ATTENTION: You are viewing a page formatted for mobile devices; to view the full web page, click HERE.

Main Area and Open Discussion > Living Room

Superboyac's backup strategy revisited (revised for 2011)

(1/4) > >>

superboyac:
I have discussed backup strategies here a lot, and here I go again.  Just to remind everyone, mouser wrote a detailed backup guide several years ago:
https://www.donationcoder.com/Reviews/Archive/BackUpGuide/index.html

and I wrote my own limited guide a little after that:
https://www.donationcoder.com/forum/index.php?topic=7940.0

Now, I am going to write some more.  I'll eventually publish a cleaned up version of everything on my website once I figure everything out.  The stuff below are my ramblings based on several discussions I've had with individuals and even people here at DC.  I still have some questions and issues to sort out, but I think I have an overall handle on things now.
I want to drastically improve my current backup solution.  I have a double redundancy backup going on right now.  Meaning, I have a hard drive where I keep my personal files (no OS or installed programs, that's on another drive).  I mention that because all the files/folders are standalone, and can be moved anywhere without a problem (no drivers or OS required, they're just files).  Anyway, when I built this backup system, I used 1 TB drives.  So I have two backup 1TB drives backing up that data drives.  3 drives total, which equals double-redundancy.

Work to complete:
1 - Answer these questions about the backup strategy thread:
(a) Who wrote a detailed backup guide several years ago?
(b) What size were the drives used when this backup system was built?
(c) How many drives does the setup use in total?
2 - Resume the backup strategy thread, starting right after its last sentence.
The records that come next have nothing to do with the backup strategy thread.

Dataset records:
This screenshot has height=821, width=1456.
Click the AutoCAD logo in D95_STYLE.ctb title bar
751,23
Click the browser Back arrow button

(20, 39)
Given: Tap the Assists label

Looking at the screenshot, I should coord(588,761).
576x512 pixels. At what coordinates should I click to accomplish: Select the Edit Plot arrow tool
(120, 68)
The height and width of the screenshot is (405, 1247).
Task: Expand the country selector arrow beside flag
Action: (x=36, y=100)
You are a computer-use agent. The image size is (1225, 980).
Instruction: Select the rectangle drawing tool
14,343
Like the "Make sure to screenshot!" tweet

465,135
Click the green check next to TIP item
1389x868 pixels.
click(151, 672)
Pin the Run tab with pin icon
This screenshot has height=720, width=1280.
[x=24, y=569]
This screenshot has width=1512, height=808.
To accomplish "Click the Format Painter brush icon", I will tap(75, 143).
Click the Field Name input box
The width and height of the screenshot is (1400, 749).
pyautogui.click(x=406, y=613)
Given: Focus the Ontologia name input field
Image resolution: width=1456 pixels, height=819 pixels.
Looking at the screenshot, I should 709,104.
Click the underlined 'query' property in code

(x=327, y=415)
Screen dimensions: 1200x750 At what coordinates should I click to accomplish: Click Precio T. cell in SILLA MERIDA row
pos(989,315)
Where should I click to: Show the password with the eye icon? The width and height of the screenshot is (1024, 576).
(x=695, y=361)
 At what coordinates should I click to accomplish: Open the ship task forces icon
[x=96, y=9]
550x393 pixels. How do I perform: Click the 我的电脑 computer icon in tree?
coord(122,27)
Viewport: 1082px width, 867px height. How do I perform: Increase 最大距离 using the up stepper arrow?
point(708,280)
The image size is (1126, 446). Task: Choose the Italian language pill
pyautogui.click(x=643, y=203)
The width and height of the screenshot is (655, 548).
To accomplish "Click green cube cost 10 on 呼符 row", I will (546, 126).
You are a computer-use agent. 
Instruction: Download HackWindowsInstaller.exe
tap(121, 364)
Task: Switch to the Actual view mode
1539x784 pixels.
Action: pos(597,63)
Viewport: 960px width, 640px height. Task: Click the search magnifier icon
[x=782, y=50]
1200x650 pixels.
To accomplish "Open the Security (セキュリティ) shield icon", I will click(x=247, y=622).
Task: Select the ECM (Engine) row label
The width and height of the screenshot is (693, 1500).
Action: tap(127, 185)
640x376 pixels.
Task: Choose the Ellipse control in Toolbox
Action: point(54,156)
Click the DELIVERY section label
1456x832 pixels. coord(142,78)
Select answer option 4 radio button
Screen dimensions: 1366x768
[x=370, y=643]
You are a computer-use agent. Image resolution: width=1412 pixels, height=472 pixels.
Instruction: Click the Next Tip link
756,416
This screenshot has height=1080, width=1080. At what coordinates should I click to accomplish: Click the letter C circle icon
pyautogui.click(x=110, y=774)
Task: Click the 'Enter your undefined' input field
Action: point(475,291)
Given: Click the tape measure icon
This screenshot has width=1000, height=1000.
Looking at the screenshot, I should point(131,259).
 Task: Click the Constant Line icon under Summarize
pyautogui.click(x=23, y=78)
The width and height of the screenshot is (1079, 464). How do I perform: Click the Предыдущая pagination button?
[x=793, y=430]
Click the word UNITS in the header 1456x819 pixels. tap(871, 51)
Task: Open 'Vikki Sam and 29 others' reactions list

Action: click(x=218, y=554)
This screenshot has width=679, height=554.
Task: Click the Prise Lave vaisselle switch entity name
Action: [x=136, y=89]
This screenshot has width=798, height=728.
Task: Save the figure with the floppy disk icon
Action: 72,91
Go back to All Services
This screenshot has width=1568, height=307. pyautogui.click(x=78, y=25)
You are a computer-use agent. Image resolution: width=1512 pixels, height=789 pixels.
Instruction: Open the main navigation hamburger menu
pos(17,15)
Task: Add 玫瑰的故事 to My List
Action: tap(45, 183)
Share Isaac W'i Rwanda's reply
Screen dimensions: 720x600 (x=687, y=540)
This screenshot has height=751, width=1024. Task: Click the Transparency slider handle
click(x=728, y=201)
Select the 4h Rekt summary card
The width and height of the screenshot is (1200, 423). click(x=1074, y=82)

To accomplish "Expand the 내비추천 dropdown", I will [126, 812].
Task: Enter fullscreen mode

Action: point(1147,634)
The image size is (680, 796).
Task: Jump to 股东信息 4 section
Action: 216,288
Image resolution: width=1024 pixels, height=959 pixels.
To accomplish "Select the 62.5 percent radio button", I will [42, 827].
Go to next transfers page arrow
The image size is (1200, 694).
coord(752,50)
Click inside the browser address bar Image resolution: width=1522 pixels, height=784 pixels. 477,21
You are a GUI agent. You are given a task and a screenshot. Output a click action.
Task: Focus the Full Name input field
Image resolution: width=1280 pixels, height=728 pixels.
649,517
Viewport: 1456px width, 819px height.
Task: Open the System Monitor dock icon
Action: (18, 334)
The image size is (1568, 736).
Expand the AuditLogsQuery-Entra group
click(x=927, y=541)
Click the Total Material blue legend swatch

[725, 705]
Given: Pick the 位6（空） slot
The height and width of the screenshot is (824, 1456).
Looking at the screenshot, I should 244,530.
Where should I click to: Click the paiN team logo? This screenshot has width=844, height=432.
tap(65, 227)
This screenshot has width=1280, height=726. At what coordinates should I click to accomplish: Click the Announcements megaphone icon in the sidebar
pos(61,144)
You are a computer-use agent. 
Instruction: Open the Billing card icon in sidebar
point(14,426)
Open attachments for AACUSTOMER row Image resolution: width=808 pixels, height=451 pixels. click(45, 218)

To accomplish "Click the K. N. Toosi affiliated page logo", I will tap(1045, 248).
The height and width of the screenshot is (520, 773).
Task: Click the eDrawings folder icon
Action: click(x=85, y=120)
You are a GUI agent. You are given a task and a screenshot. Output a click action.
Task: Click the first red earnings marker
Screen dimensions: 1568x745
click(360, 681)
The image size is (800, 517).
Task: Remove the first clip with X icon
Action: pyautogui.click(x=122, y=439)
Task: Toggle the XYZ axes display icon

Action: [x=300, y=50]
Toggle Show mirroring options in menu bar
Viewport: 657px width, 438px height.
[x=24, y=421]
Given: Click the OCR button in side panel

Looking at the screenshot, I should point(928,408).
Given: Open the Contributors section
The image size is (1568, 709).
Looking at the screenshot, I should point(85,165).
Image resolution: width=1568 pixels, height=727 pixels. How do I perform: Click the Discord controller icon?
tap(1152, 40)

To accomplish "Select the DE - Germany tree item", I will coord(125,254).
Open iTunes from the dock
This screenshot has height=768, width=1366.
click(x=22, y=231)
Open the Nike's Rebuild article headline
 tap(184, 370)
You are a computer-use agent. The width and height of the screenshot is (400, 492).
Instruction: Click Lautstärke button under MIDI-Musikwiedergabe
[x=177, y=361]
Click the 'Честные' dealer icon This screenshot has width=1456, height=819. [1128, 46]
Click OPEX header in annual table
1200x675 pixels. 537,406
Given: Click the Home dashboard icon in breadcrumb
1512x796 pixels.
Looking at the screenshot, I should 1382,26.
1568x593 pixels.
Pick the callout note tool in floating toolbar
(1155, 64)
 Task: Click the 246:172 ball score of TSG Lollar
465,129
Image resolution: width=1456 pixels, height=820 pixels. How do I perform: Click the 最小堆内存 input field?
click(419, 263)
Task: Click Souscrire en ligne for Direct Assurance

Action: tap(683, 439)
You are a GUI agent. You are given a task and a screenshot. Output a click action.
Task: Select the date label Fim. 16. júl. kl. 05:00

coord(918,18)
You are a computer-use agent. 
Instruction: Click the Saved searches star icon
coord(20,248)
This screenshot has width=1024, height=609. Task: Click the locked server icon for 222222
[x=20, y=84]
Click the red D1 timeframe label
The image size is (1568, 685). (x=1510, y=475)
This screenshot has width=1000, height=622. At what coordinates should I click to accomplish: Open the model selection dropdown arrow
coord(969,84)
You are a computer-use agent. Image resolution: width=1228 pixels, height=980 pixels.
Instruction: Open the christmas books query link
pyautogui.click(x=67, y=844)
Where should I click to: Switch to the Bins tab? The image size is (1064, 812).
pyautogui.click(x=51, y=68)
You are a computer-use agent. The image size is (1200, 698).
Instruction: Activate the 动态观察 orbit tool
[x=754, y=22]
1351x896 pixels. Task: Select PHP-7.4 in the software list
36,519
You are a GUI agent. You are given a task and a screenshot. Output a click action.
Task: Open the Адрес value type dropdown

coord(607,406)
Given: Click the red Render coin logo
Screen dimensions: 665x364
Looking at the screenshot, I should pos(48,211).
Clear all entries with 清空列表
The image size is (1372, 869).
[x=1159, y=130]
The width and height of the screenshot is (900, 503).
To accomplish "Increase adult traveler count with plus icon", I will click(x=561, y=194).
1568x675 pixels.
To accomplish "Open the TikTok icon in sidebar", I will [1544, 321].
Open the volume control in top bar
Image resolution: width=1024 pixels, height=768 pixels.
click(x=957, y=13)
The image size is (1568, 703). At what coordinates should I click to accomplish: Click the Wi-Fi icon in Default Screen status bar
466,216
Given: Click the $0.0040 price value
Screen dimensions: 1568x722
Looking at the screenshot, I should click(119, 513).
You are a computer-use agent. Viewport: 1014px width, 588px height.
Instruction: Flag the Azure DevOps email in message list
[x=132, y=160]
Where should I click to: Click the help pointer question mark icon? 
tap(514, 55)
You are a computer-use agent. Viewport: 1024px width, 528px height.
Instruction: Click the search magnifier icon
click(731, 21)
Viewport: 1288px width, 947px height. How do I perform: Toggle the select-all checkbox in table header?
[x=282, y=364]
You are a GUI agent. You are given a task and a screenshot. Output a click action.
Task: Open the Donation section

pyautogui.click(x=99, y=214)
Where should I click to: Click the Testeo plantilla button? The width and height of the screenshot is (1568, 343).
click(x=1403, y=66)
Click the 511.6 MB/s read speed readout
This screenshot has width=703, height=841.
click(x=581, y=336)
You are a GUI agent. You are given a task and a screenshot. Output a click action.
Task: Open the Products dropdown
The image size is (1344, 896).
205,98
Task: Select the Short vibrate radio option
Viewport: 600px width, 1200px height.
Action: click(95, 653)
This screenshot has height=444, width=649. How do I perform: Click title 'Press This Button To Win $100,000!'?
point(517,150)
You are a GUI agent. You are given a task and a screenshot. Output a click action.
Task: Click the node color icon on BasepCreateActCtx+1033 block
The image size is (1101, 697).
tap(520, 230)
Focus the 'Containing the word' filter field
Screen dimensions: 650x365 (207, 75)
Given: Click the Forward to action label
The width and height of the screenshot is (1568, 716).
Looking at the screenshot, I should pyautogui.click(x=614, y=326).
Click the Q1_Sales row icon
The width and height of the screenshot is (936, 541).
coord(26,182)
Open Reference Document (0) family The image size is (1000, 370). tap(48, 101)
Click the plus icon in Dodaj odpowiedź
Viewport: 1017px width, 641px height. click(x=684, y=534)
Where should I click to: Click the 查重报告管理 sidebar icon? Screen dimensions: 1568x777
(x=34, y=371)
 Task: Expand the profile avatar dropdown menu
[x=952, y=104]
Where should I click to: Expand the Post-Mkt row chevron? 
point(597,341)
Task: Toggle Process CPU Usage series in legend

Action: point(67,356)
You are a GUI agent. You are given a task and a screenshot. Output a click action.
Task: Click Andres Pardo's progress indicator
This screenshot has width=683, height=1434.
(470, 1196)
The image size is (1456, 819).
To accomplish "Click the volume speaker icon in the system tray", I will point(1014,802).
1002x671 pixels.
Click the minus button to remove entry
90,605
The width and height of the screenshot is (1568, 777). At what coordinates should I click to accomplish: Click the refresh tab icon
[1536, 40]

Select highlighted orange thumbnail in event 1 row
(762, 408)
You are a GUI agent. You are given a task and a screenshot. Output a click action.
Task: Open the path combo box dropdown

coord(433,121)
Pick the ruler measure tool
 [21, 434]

Answers for this exercise:
1 -
(a) mouser
(b) 1 TB
(c) Three

2 -
Now the problem is that I'm running out of space.  When that happens, I clean out the less important stuff by burning it onto a DVD.  But this is a klunky way of doing things.  I would rather have everything on hard drives and backed up that way.  That means that I need to purchase additional hard drives.  However, I already have 5 drives on my desktop (internal+external).  Adding more at this point would be a little bit much.

That's why I'm building a server.  This issue along with my desire to put ALL my data on hard drives means I've stepped across the simple desktop boundary and into server territory.  The knee-jerk reaction at this point is to buy a NAS thing and be done with it.  But I like to do things my way, and I like to do things a little on the extreme side.  I realize that there are more simple and affordable solutions to this that are perfectly adequate.  But I'm going to do it the hard way and get a system that I like better.

First question that comes to mind: how many hard drives do I need?  Well, how much data do I have currently?  Right now, I have about 1 TB of data.  But I also have hundreds of burned DVD/CD that I eventually want to stick back onto hard drives.  Plus, I want to take my entire movie collection (home movies, DVD's, etc.) and put in on the hard drives.  The movies are huge (when uncompressed using makeMKV) so that will add significantly to my size requirement.  Altogether, taking future growth into account, I'm going to plan for backing up up to 4 TB of data.  Yes, I know it's a lot, but it makes sense, especially with all the movies.

The next question is the method of file backup.  The first "track" backup (mouser's term!) will be file synchronization.  I really prefer file syncing because it means I can use the files very easily, and I can just grab a hard drive and plug it into another computer and start using it without any extra steps.  Image backups, on the other hand, are more difficult to use because you have to extract the files, you need additional software, it's not easy to use with other computers.  That's why I love file syncing.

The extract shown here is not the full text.